Figure 1.

Ssd1 binds to 5′ untranslated regions (5′UTRs) of its target transcripts in vivo. (A) Domain overview of Ssd1. Boxes indicate folded domains with separating grey lines indicating natively unstructured regions; yellow lollipops indicate phosphorylation sites of Ssd1. (B) Wild-type and Ssd1 mutant yeast strains grown at 30°C on YPDA [yeast extract/peptone/dextrose (glucose)/adenine] without or with 50 μM calcofluor white (CFW). (C) Wild-type and Ssd1 or Hsp104 mutant strains grown overnight at 30°C and then incubated either at 37°C for 30 min or using an induced thermotolerance protocol. (D) Ssd1-bound CRAC (cross-linking and analysis of cDNAs) read density compared to RNA-seq reads in transcripts per million (TPM, mean over two biological replicates), aligned to full-length transcripts including annotated UTRs.
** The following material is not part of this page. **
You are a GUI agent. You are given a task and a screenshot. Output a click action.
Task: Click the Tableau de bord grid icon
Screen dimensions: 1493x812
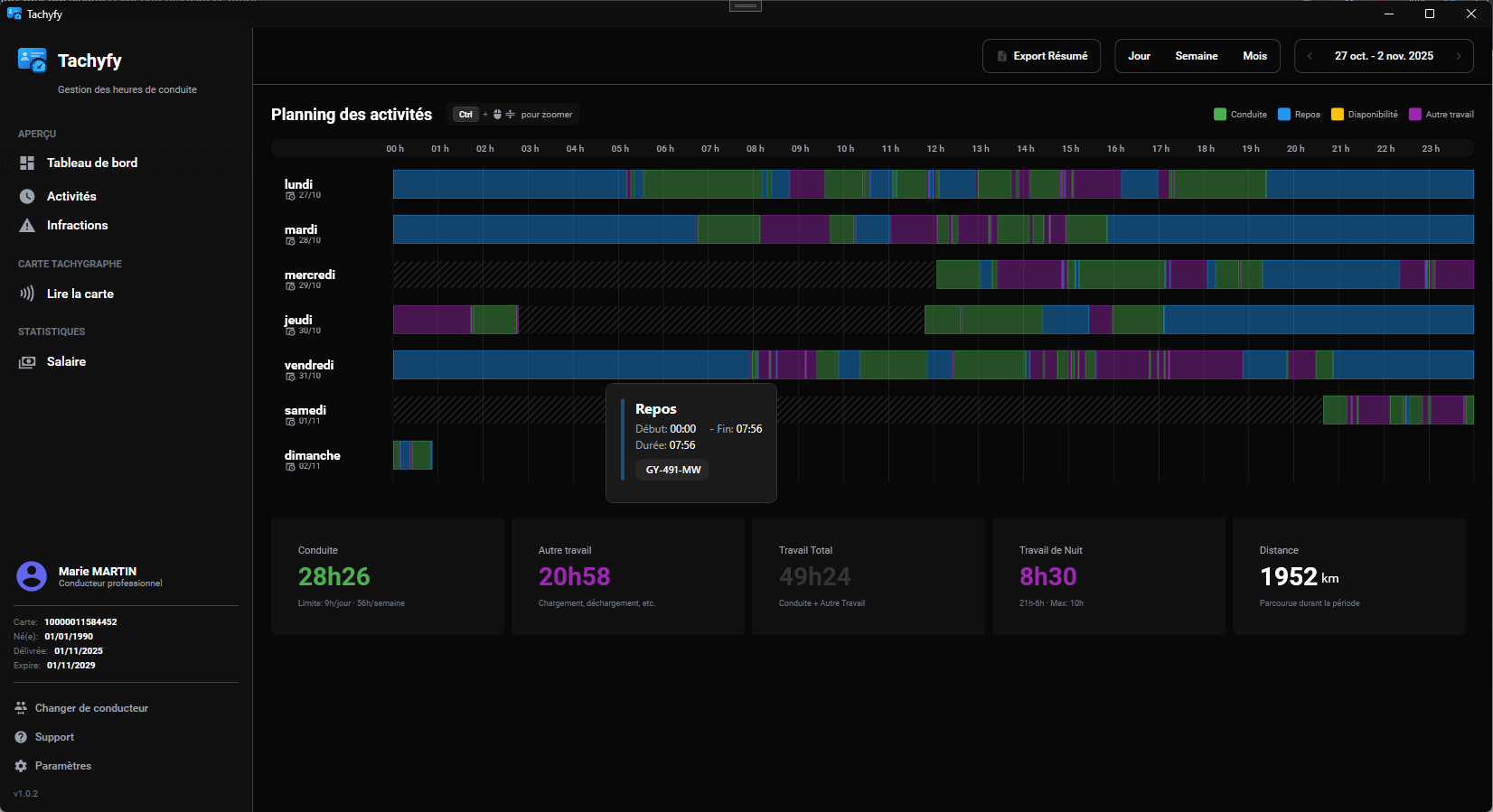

Selected Ssd1 targets are highlighted in blue and selected heat-induced transcripts in red. (E) Comparison of Ssd1-bound mRNAs reported by CRAC analysis with previous RNA immunoprecipitation and microarray studies that were also conducted in rich media at 30°C. We conservatively report transcripts that are 4-fold enriched in Ssd1 CRAC reads compared to RNA-seq, and with at least 20 TPM in the RNA-seq data. (F) Unnormalized CRAC read counts (pileups) on selected Ssd1-bound transcripts from two biological replicates at 30°C, aligned to the yeast genome, with 5′UTRs oriented on the left.